Microsoft has unveiled final names and pricing for its next generation of Small Business Servers, which seek to combine on-premises computing with cloud features.
Microsoft is unveiling the final names and pricing for its
new generation of Small Business Servers, which step away from the traditional
small business server model to embrace virtualization and cloud features.
"Since we announced the availability of the beta version of
Windows Small Business Server code-name Aurora and Windows Small Business
Server -7,' both products have been downloaded more than 9,000 times through
both our partner and customer community," Manlio Vecchiet, director for Windows
Server product management and Windows Server marketing, wrote
in a Nov. 2 posting on The Official SBS Blog
. Now the time has come,
evidently, to announce "final names, licensing and estimated availability" for
those products currently in public preview.
Windows Small Business Server 2011 Essentials, formerly
known as Aurora, will retail for an estimated $545. Kevin Kean, general manager
of Windows Home and Small Business Servers, wrote
in an August posting on The Official SBS Blog
that Aurora "represents a
significant departure from our traditional fully on-premises model" via its
combination of traditional and cloud computing.
Windows Small Business Server 2011 Essentials offers
advanced backup and file-restoration features, and can be accessed from common
Web browsers. It also offers fast access to online platforms such as Office 365
and hosted e-mail, and supports up to 25 user accounts. It requires no user CALs
for access, and will release in the first half of 2011.
After that comes Windows Small Business Server 2011
Standard, once stuck with the thoroughly unoriginal moniker Windows Small
Business Server "7," which will retail for an estimated $1,096 with CALs priced
at $72. Microsoft
had previously angled this offering, which supports up to 75 users, as more of
an on-premises solution
, once touting it on a corporate Website as "perfect
for small businesses who already have a server or prefer to use e-mail and
collaboration tools hosted directly on premise."

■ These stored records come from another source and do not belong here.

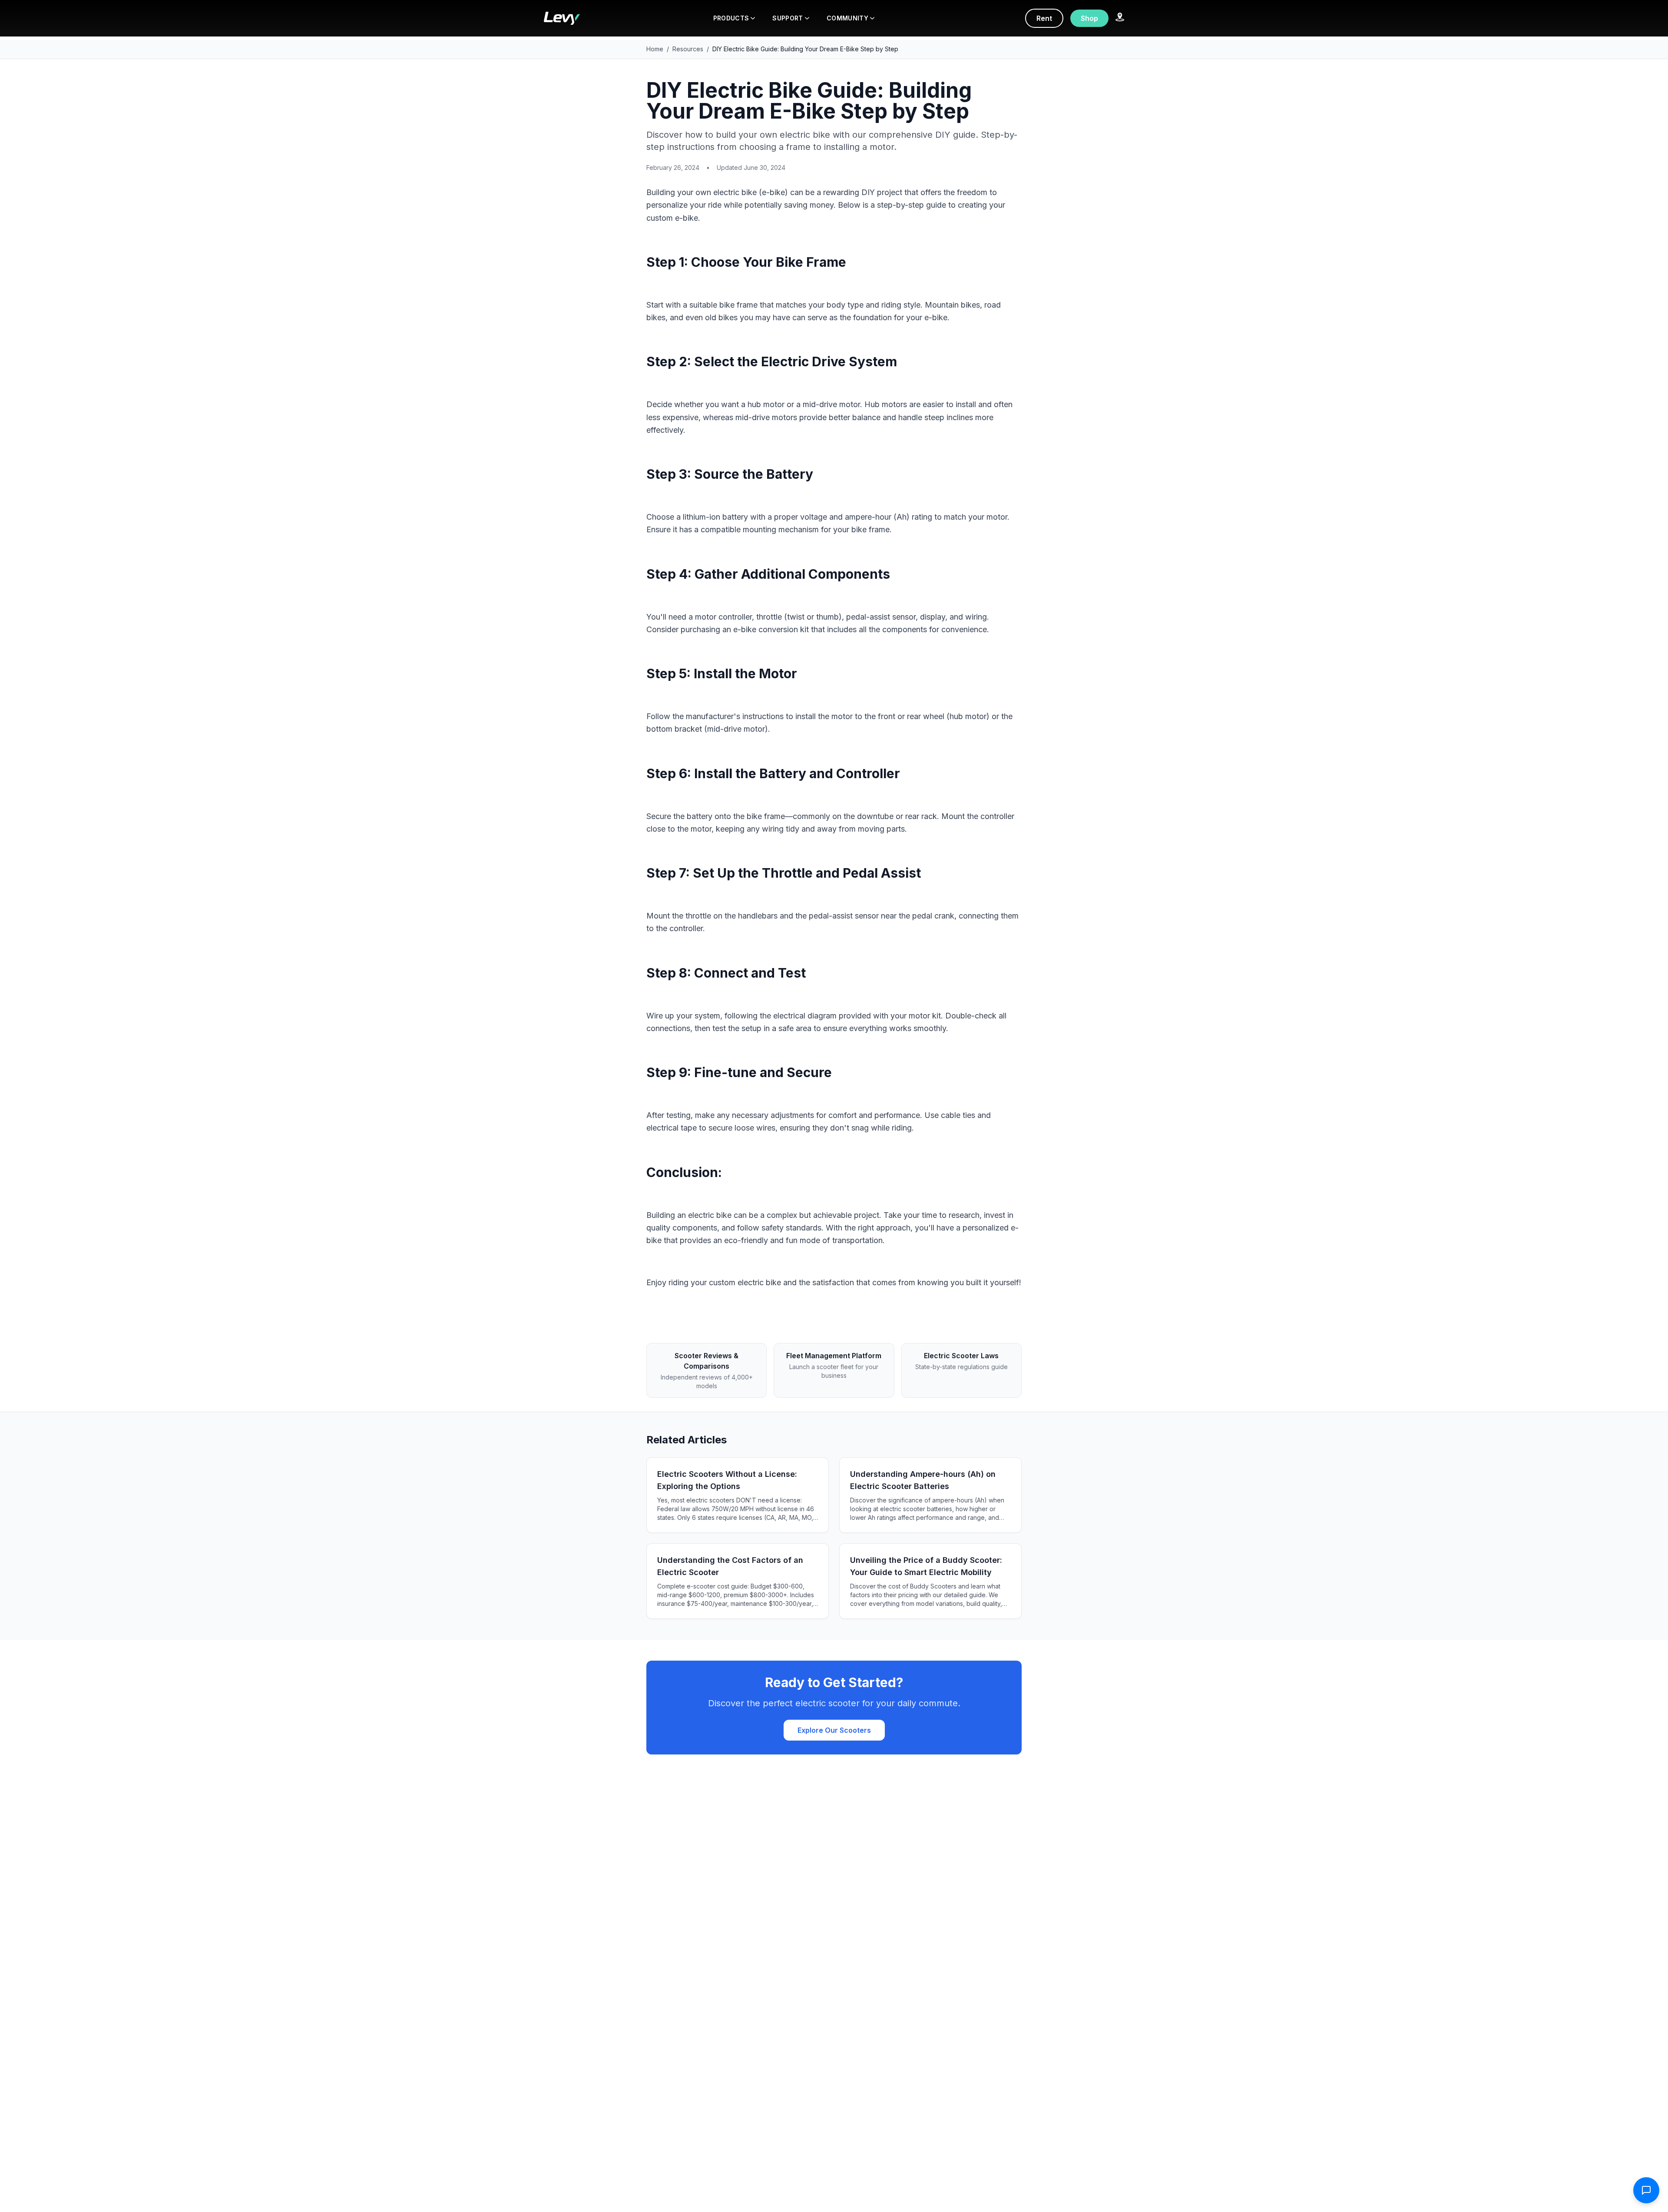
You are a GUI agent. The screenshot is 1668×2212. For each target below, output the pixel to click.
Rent (1044, 18)
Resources (687, 49)
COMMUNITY (847, 18)
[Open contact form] (1646, 2190)
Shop (1089, 18)
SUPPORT (787, 18)
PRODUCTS (731, 18)
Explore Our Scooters (834, 1730)
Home (654, 49)
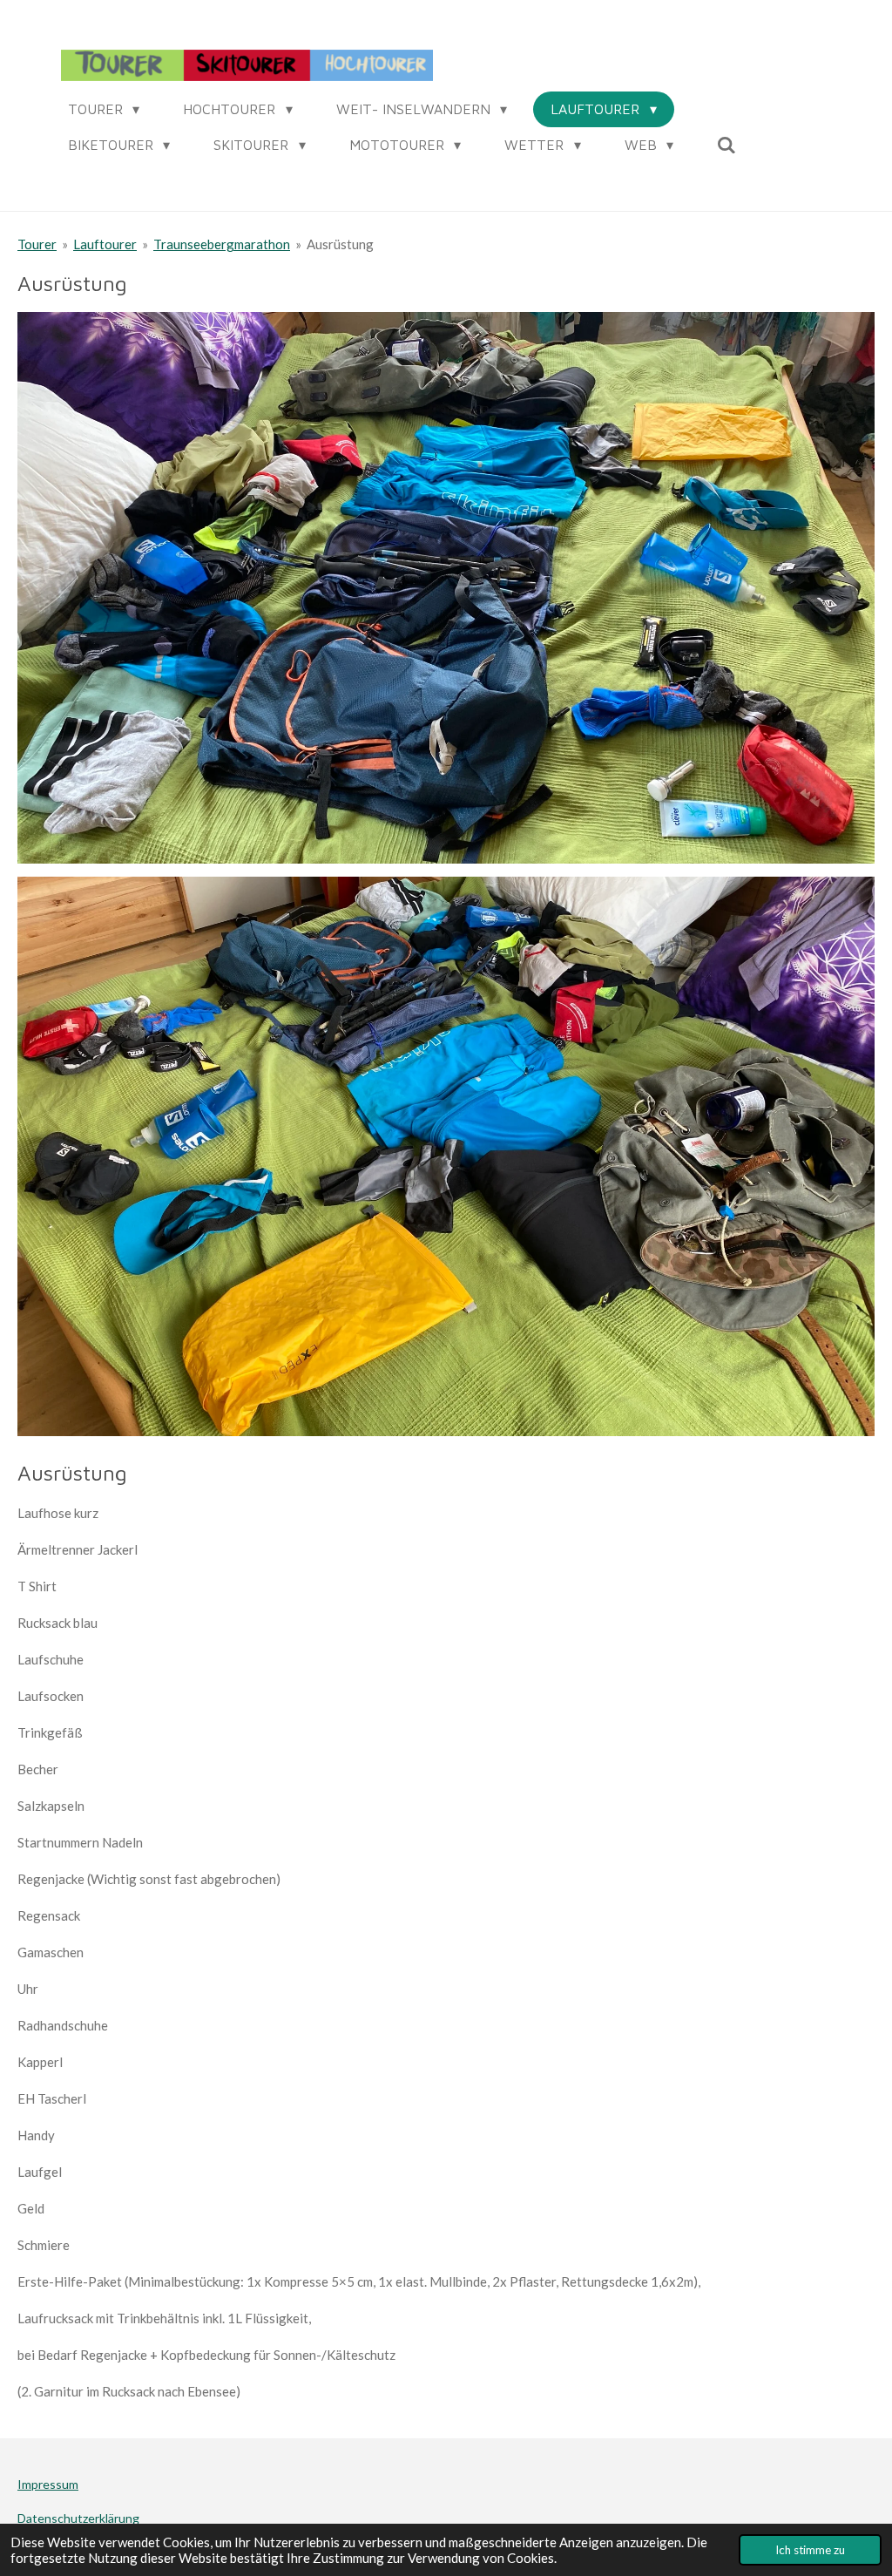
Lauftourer (105, 244)
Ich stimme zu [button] (810, 2550)
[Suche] (726, 144)
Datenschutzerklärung (78, 2518)
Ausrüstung (340, 244)
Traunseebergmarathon (221, 244)
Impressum (47, 2484)
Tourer (37, 244)
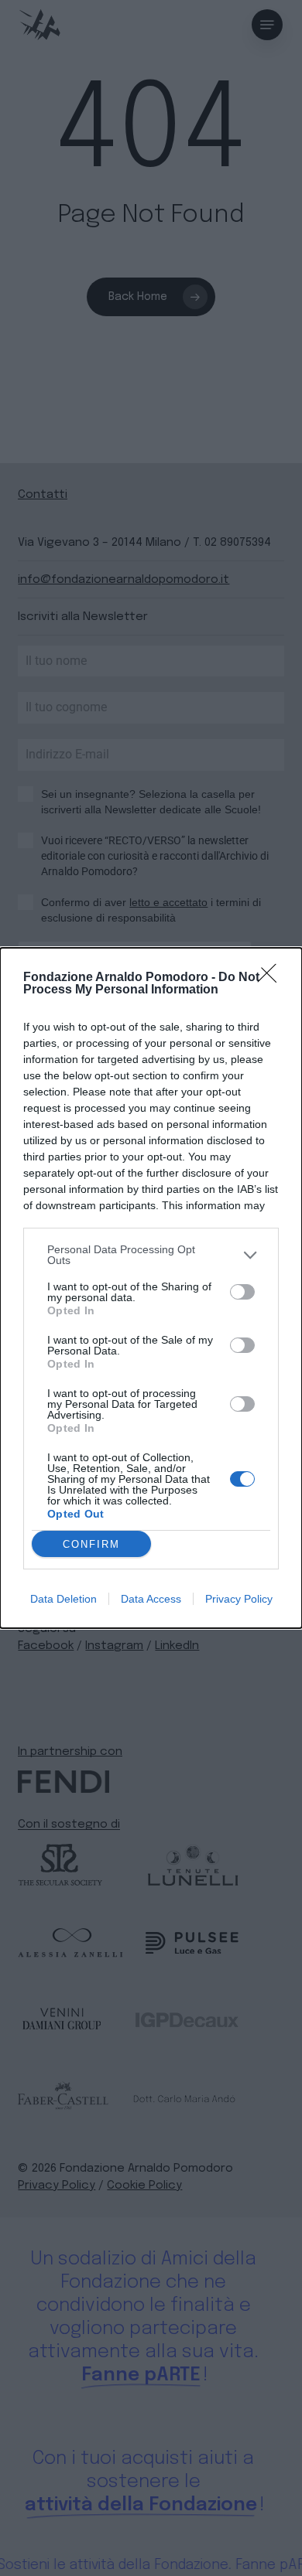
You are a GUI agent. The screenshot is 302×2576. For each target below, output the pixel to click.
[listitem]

Microsoft expects to release Windows Small Business Server
2011 Standard through its server licensing channels in December, with further
availability via OEMs and System Builders in February 2011.
The company is also offering Windows Small Business Server 2011
Premium Add-On, an additional server for supporting SQL Server-based LOB
applications and access to Windows Server 2008 R2 technologies. The add-on
includes Windows Server 2008 R2 Standard and SQL Server 2008 R2 for Small
Business, and is meant for role-based deployments such as virtualization
Pricing for the add-on is estimated at $1,604 with CALs at
$92. According to Microsoft, it will "also be available with the release of
Windows SBS 2011 Standard in December."
Despite Microsoft's traditional presence in on-premises
servers, the company's newfound "all in" cloud strategy has dictated it begin
incorporating more and more online functionality into its offerings.
Unsurprisingly, Microsoft executives have positioned this migration as an
opportunity to fatten its own bottom line while appealing to customers' need
for increased scalability and flexibility.
"We are going to lead with the cloud," Microsoft COO Kevin
Turner said during a speech at the company's Financial Analyst Meeting July 29.
"Leading with the cloud actually helps better position Microsoft to sell more
on-premises products than we ever have before. ... Very strategically, it signals
a very clear commitment to our customers and our partners."
Microsoft's competitors in the enterprise-infrastructure
arena include some of the biggest names in tech, such as IBM and Oracle. While
Microsoft claims a growing number of users for its cloud-based
offerings-Windows Azure supposedly has more than 10,000 users, and the company
claims to control some 20 percent of the virtualization market-those
initiatives have yet to contribute significantly to Microsoft's bottom line,
currently dominated by its traditional on-premises offerings.